• **About this exercise**: Omitting the images, transcribe the records below exactly as they stand.
****************************************
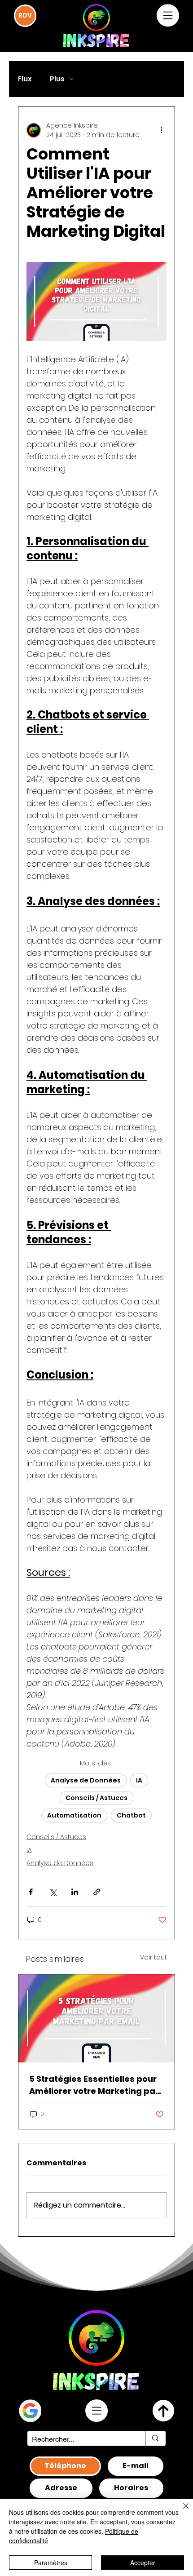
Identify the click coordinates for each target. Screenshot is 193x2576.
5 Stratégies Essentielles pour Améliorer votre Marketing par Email (94, 2085)
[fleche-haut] (163, 2410)
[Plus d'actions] (161, 130)
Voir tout (153, 1957)
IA (139, 1780)
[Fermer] (180, 2511)
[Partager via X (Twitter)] (52, 1892)
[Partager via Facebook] (30, 1892)
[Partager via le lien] (96, 1892)
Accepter (142, 2562)
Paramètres (50, 2562)
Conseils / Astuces (96, 1797)
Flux (25, 79)
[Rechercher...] (155, 2438)
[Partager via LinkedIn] (74, 1892)
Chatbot (131, 1815)
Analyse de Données (86, 1780)
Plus (57, 79)
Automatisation (74, 1815)
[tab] (65, 2466)
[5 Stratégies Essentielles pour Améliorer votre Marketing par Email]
****************************************
• **Result of the task**:
Identify the click coordinates for each target. Screenshot is 193x2576.
5 Stratégies Essentielles pour Améliorer votre Marketing par Email (94, 2085)
[fleche-haut] (163, 2410)
[Plus d'actions] (161, 130)
Voir tout (153, 1957)
IA (139, 1780)
[Fermer] (180, 2511)
[Partager via X (Twitter)] (52, 1892)
[Partager via Facebook] (30, 1892)
[Partager via le lien] (96, 1892)
Accepter (142, 2562)
Paramètres (50, 2562)
Conseils / Astuces (96, 1797)
Flux (25, 79)
[Rechercher...] (155, 2438)
[Partager via LinkedIn] (74, 1892)
Chatbot (131, 1815)
Analyse de Données (86, 1780)
Plus (57, 79)
Automatisation (74, 1815)
[tab] (65, 2466)
[5 Stratégies Essentielles pour Améliorer votre Marketing par Email]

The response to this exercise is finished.